**Exercise objective:** Repeat all of the data precisely.

**Given information:**
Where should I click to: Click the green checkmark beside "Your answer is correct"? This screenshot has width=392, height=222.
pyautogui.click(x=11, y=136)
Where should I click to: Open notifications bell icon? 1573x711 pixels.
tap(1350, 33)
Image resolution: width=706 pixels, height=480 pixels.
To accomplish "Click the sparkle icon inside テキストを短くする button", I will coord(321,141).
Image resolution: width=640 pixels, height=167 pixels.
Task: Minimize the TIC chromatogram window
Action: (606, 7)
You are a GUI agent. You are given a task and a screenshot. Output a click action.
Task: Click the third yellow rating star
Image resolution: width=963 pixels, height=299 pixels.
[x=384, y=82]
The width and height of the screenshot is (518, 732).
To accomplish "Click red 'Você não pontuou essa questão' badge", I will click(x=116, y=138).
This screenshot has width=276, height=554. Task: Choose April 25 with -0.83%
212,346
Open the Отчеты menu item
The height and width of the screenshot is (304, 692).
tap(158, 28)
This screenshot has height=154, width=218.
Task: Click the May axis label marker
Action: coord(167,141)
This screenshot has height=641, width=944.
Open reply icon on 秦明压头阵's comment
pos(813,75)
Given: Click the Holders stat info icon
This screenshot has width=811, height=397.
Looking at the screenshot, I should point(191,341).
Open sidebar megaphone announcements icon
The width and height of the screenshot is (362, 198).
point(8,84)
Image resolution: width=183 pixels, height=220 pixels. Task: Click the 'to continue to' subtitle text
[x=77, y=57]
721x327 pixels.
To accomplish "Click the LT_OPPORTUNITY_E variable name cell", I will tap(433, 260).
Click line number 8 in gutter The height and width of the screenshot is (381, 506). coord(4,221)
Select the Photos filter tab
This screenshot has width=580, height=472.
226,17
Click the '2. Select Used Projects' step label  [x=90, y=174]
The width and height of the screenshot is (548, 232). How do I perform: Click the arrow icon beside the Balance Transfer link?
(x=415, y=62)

**Response below:**
Where should I click to: Click the green checkmark beside "Your answer is correct"? This screenshot has width=392, height=222.
pyautogui.click(x=11, y=136)
Where should I click to: Open notifications bell icon? 1573x711 pixels.
tap(1350, 33)
Image resolution: width=706 pixels, height=480 pixels.
To accomplish "Click the sparkle icon inside テキストを短くする button", I will coord(321,141).
Image resolution: width=640 pixels, height=167 pixels.
Task: Minimize the TIC chromatogram window
Action: (606, 7)
You are a GUI agent. You are given a task and a screenshot. Output a click action.
Task: Click the third yellow rating star
Image resolution: width=963 pixels, height=299 pixels.
[x=384, y=82]
The width and height of the screenshot is (518, 732).
To accomplish "Click red 'Você não pontuou essa questão' badge", I will click(x=116, y=138).
This screenshot has width=276, height=554. Task: Choose April 25 with -0.83%
212,346
Open the Отчеты menu item
The height and width of the screenshot is (304, 692).
tap(158, 28)
This screenshot has height=154, width=218.
Task: Click the May axis label marker
Action: coord(167,141)
This screenshot has height=641, width=944.
Open reply icon on 秦明压头阵's comment
pos(813,75)
Given: Click the Holders stat info icon
This screenshot has width=811, height=397.
Looking at the screenshot, I should point(191,341).
Open sidebar megaphone announcements icon
The width and height of the screenshot is (362, 198).
point(8,84)
Image resolution: width=183 pixels, height=220 pixels. Task: Click the 'to continue to' subtitle text
[x=77, y=57]
721x327 pixels.
To accomplish "Click the LT_OPPORTUNITY_E variable name cell", I will tap(433, 260).
Click line number 8 in gutter The height and width of the screenshot is (381, 506). coord(4,221)
Select the Photos filter tab
This screenshot has width=580, height=472.
226,17
Click the '2. Select Used Projects' step label  [x=90, y=174]
The width and height of the screenshot is (548, 232). How do I perform: Click the arrow icon beside the Balance Transfer link?
(x=415, y=62)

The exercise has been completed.